The people who have given us bagels and lox, potato latkes, and chicken soup, in addition to the Old Testament, Albert Einstein, and a list of Nobel Prize winners as long as your arm, are in for yet another interesting week.
Last week, Palestinian Chairman Mahmoud Abbas announced that the Palestinian Authority would not make a bid for statehood at the United Nations. That may have had something to do with massive pressure from the United States, Europe, and Saudi Arabia.
You can always trust a Palestinian’s word, right? Wrong. The next day, September 15, Abbas said the PA had changed its mind and would go to the UN Security Council to ask that it grant statehood to Palestine, admitting it as a full-fledged member.

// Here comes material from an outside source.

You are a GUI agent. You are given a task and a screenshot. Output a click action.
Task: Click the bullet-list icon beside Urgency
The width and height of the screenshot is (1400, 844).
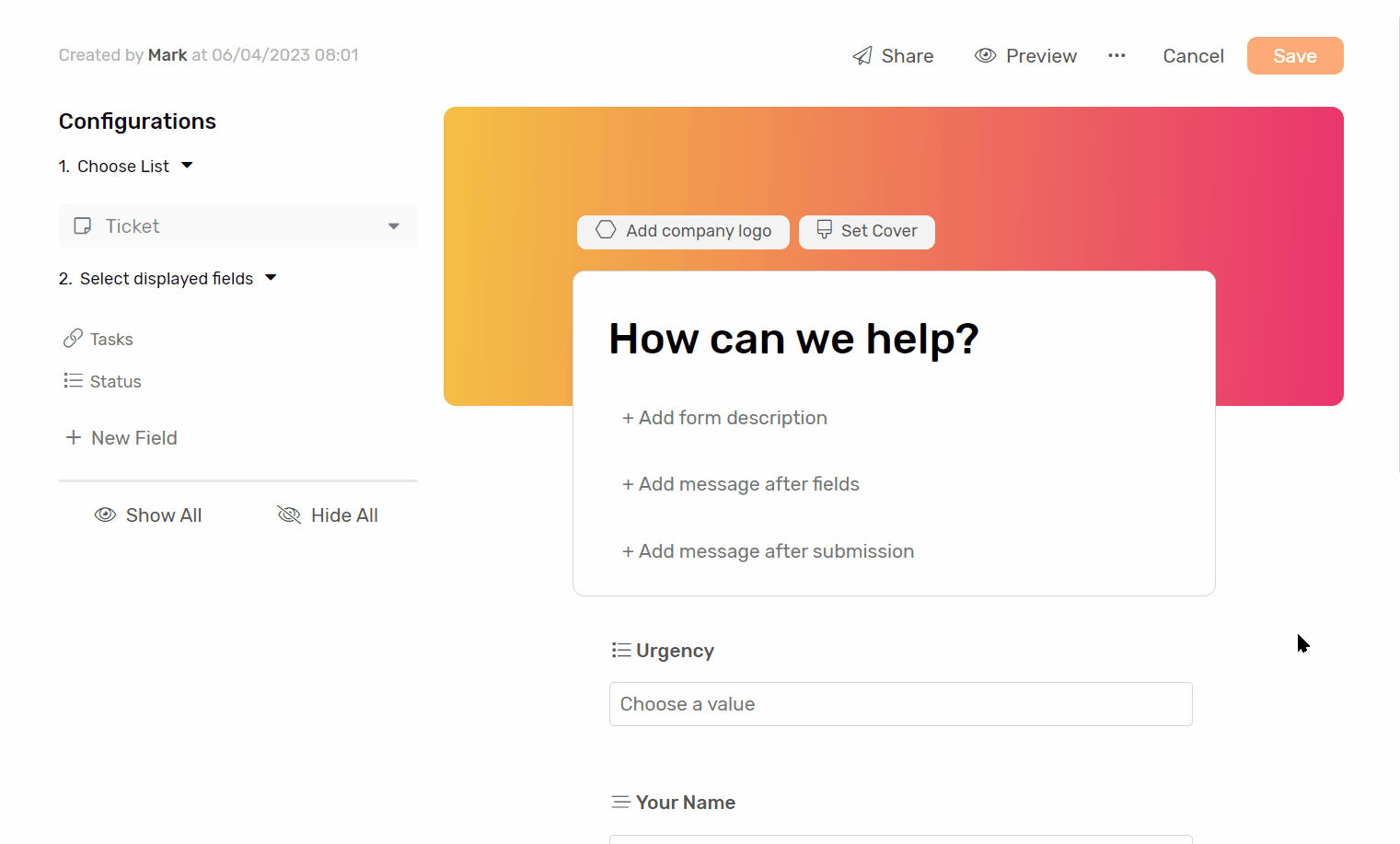[x=620, y=649]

He must have gotten a call from Turkey’s Prime Minister, Tayyip Erdogen, who has been spoiling for a war with Israel and has been urging the Arab League to join in. It might have something to do with Erdogen’s beef with Greece that announced that it will begin drilling for natural gas on Monday, September 19, in Cyprus’s offshore Aphrodite field. The Turkish air force has been watching the rig, owned by Houston-based Noble Energy, move from Israel to Cyprus.
This is probably as good a way to start World War Three as any. It has nothing to do with Israel and everything to do with the decades of bad blood between Greece and Turkey that includes a divided Cyprus.
Israel, founded in 1948, has been through five wars with its “neighbors”, endless terrorism and rocketing, and has been openly threatened with nuclear destruction by Iran.